Cody Cornwell, who operates the feedlot on the banks of the Milk River, doesn't try to keep the starving animals from the feed, even though he estimates he loses two tons each night. Whitetails will probably eat 2 to 3 pounds of corn a night, and the mule deer, 10 pounds of alfalfa. Hungry ducks will go right into the pens to pick corn scattered by the cattle, Cornwell said.
Snow is so deep and its crust is so hard that the animals can't get to their natural food supplies. And the storms came so early animals that normally would have moved to more hospitable winter range, were stuck where they were for the duration.
So deer spend their days camped out near haystacks plowed out by ranchers. Desperate antelope gather in the clearings by the haystacks and starve to death. Hay doesn't have the nutrients they need to survive.
Around a stack near Sandy and Bob Dungan's place outside of Glasgow between the Milk River and Brazil Creek, 27 frozen antelope litter the ground. Two more are too weak to run when a human approaches.
"The snow drove them into an area where there is no food they can tolerate,” Sandy Dungan said.
When the wind blows a hilltop free of snow, the antelope eat right down into the dirt to survive, Cornwell said.
Grouse, pheasants and deer wander into town in search of a meal, and often find it when residents can't bear to watch the suffering.
"The ducks are just becoming emaciated," Meier said. "One fell out of the air in my backyard, and its chest was just emaciated."
When winter set in last October, about 30 pheasants hung around his house. About 10 are left.
The death toll won't be known until spring when snow 3 and 4 feet deep on the prairie disappears. Rick Seiler, Valley County Disaster and Emergency Services coordinator, said hundreds of carcasses are buried under the snow.
How bad was it? Here's a look at weather along the Hi-Line during this rough winter, according to the National Weather Service in Glasgow.
How low did it go?

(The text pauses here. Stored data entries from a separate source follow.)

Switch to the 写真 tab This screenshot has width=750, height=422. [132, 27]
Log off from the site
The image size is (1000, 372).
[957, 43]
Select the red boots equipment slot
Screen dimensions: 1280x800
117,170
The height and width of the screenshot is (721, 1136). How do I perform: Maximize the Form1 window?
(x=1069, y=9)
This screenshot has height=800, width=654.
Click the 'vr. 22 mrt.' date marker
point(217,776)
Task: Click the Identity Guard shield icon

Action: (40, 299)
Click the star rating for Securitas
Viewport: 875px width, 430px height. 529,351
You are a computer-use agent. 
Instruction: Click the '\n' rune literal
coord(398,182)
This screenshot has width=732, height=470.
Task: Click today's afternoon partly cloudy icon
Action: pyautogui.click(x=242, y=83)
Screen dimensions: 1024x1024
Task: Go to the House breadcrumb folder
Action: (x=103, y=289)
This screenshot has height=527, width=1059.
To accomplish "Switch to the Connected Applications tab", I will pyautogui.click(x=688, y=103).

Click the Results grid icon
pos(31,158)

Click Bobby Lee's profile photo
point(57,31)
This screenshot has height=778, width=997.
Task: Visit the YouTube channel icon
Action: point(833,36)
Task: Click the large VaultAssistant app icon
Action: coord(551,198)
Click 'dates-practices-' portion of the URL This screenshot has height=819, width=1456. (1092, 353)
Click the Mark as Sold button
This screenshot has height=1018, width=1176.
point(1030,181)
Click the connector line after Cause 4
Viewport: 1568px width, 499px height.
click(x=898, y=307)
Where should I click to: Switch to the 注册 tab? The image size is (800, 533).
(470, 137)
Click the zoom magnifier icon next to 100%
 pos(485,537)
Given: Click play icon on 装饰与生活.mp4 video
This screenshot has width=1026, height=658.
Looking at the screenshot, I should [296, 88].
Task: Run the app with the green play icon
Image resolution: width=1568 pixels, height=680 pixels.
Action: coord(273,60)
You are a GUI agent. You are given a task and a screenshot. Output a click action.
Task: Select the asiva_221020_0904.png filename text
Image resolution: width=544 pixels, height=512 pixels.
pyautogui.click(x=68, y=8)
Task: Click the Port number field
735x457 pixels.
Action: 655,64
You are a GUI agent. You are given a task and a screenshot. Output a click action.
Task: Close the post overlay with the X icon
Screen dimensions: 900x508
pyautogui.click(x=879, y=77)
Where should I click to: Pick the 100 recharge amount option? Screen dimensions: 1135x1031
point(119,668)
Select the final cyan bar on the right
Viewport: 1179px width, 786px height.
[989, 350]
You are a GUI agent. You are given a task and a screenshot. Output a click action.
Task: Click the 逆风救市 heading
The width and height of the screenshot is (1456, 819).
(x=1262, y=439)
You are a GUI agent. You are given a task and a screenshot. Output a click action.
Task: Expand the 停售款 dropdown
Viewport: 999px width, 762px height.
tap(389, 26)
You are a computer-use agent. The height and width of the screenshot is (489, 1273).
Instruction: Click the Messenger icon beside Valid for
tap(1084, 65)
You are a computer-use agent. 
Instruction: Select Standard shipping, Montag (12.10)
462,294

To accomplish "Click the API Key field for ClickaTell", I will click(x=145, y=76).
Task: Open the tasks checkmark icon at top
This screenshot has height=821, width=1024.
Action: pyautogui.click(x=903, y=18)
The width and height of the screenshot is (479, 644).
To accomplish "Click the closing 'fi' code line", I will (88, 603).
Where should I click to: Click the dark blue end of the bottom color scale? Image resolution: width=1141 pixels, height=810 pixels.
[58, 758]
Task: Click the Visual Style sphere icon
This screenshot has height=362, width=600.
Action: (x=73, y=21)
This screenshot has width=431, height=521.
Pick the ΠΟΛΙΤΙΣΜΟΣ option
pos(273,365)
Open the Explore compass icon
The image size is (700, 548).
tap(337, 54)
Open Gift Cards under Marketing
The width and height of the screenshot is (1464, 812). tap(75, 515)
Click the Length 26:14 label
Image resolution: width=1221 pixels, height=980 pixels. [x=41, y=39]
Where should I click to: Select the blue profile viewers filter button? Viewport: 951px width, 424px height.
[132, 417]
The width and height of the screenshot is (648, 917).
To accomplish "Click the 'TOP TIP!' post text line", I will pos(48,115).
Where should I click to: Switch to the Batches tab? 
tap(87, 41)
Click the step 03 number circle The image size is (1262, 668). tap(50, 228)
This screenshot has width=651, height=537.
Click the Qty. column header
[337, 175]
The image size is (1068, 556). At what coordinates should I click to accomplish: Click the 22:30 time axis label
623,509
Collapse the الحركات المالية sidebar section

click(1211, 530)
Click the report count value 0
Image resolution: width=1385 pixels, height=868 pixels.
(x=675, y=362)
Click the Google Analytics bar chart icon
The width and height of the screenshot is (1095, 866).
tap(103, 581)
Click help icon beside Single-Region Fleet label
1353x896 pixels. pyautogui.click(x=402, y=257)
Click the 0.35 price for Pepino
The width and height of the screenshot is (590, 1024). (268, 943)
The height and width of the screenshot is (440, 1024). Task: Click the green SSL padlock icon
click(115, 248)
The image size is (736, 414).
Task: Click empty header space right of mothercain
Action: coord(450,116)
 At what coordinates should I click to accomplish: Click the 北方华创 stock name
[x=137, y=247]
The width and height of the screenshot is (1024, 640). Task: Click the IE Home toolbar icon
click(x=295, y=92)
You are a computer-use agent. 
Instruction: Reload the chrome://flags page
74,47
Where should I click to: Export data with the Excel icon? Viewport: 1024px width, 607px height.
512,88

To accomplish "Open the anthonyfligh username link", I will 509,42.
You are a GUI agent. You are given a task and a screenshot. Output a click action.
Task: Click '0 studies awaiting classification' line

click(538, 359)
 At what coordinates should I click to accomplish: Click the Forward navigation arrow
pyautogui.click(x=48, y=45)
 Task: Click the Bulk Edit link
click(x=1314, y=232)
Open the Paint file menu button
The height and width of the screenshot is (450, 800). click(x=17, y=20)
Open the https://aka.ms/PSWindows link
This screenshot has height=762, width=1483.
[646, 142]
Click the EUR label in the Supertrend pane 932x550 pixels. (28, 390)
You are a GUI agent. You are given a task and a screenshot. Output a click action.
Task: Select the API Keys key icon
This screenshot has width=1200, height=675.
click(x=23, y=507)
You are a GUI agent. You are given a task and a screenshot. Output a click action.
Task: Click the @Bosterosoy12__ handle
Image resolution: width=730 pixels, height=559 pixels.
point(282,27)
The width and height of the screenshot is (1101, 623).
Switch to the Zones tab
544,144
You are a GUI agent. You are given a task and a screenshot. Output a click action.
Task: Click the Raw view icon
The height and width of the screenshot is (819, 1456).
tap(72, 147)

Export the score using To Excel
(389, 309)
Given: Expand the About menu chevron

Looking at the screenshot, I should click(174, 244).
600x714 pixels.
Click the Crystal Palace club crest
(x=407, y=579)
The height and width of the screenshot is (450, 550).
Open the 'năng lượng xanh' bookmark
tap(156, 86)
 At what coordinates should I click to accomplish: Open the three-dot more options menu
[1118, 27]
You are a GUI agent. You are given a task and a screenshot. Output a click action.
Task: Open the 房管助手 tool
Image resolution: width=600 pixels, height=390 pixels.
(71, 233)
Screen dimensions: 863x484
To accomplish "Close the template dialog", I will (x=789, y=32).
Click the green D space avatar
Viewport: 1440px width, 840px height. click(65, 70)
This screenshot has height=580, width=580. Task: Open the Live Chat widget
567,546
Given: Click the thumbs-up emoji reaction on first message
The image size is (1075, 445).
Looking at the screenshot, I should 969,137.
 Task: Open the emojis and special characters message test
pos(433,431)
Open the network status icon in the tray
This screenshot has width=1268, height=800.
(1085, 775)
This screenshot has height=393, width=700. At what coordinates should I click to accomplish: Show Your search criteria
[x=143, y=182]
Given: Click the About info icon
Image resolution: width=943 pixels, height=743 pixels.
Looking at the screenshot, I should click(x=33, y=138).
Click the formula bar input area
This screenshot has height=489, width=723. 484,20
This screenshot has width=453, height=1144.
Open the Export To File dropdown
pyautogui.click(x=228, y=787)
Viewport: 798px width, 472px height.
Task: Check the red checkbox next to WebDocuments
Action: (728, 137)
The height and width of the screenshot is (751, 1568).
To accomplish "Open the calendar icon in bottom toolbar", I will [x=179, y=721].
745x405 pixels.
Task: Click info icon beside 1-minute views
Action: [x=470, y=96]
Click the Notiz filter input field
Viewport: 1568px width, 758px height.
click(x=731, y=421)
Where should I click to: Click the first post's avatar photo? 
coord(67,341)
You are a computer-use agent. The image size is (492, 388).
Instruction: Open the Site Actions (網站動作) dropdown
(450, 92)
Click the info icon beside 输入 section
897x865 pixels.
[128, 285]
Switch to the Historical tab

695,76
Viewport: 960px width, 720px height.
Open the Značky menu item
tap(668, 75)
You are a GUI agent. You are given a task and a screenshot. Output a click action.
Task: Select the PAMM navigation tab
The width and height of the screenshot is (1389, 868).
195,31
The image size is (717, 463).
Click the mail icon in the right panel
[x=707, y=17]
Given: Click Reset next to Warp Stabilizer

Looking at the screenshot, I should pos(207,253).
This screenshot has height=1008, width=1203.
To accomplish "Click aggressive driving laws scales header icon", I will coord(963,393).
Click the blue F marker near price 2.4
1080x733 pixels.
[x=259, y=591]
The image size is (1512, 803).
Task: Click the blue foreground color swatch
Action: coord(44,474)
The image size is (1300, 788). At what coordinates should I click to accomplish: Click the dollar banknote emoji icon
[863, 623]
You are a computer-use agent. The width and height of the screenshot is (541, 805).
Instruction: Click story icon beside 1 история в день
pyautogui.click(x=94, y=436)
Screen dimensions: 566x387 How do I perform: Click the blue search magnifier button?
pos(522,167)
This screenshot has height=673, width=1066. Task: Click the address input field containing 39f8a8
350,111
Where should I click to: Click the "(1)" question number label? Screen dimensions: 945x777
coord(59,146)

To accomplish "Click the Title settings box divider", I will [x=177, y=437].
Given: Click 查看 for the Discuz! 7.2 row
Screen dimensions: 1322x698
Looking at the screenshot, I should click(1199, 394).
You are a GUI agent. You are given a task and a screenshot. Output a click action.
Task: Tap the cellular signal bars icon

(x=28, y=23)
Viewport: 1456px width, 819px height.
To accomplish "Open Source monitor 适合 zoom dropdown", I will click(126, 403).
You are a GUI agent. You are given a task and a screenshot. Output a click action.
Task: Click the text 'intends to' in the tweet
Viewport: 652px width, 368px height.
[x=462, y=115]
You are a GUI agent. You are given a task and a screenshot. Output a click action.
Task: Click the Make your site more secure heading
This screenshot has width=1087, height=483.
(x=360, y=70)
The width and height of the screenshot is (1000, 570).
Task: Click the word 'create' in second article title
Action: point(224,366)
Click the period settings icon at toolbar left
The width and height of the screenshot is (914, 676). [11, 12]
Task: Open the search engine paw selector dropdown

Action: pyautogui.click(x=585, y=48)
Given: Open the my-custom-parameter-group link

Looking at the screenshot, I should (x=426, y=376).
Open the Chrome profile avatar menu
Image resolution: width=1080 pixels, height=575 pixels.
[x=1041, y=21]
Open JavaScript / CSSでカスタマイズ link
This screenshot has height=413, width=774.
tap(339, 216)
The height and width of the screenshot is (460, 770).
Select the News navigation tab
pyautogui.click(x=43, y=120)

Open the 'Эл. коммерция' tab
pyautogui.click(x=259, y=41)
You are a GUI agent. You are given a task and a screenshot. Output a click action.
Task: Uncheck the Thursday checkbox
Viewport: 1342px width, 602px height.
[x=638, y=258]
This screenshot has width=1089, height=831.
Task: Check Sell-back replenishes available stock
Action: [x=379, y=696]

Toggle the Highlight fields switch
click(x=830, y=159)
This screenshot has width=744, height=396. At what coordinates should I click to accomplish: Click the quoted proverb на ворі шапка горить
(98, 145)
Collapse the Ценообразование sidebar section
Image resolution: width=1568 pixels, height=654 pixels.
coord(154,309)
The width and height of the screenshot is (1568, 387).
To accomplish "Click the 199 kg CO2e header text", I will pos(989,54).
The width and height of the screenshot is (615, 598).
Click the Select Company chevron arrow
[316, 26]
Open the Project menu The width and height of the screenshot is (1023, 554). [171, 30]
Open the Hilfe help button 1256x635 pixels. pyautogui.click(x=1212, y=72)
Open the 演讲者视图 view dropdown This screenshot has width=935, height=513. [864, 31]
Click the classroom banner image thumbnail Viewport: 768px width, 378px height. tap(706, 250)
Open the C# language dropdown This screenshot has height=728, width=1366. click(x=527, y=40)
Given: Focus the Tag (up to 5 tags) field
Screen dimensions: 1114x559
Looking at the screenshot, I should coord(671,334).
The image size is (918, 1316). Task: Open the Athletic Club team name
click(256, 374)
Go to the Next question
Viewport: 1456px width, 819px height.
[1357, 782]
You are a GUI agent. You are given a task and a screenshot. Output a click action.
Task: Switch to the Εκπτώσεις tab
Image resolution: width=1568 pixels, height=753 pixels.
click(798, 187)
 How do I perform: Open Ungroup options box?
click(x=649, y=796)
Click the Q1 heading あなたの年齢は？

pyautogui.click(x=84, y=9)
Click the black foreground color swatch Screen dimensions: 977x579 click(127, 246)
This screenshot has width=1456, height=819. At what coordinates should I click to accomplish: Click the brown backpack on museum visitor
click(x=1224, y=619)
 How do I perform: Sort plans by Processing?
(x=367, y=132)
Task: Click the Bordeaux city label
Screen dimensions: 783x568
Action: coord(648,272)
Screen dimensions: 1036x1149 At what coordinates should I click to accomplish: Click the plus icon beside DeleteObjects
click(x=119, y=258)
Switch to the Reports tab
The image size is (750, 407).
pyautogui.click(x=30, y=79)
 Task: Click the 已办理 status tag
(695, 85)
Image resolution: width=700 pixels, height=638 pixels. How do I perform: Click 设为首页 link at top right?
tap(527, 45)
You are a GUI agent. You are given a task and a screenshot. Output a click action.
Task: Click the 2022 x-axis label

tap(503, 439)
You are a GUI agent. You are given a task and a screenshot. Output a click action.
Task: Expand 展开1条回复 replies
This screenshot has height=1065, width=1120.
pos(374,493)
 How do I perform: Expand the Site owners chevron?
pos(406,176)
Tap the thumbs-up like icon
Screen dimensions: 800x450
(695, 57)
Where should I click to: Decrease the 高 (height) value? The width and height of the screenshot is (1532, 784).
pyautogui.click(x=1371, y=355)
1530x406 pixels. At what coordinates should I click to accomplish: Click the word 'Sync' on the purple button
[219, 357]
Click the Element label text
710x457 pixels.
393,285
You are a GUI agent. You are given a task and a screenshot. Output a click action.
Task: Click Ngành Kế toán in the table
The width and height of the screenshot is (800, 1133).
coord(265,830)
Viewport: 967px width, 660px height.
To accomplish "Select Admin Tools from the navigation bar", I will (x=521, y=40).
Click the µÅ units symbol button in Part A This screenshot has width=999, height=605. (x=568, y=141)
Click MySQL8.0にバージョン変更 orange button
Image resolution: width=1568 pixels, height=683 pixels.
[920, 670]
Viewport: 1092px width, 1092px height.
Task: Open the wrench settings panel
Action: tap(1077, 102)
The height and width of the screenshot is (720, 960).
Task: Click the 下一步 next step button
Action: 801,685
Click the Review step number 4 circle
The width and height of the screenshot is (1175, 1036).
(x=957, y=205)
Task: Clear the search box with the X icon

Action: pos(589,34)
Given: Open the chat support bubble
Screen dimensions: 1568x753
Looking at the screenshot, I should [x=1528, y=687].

Here's a sampling of windchill temperatures from Jan. 4-5:
Daniels County: minus 47.
Dawson County: minus 45.
Garfield County: minus 52.
McCone County: minus 50.
Petroleum County: minus 45.
Phillips County: minus 50.
Prairie County: minus 44.
Richland County: minus 48.
Roosevelt County: minus 57.
Sheridan County: minus 47.
Valley County: minus 45.
Wibaux County: minus 45.
Coldest day: Feb. 15, 1936. Minus 59.
Coldest day of winter 2003-2004: Minus 32 degrees on Jan. 5.
Earliest measurable snow: Sept. 13, 1970.
Earliest measurable snow of winter 2003-2004: Oct. 29.
Coldest month average: Minus 15.8 degrees in February of 1936.
Coldest month of winter 2003-2004: January with average of 6.3 degrees.
Snowiest season: Winter 2003-2004 at 64.7 inches on March 1.
Greatest snow depth: Winter 2003-2004 with a peak of 29 inches.
Longest continuous snowcover: November 1978 to April 1979.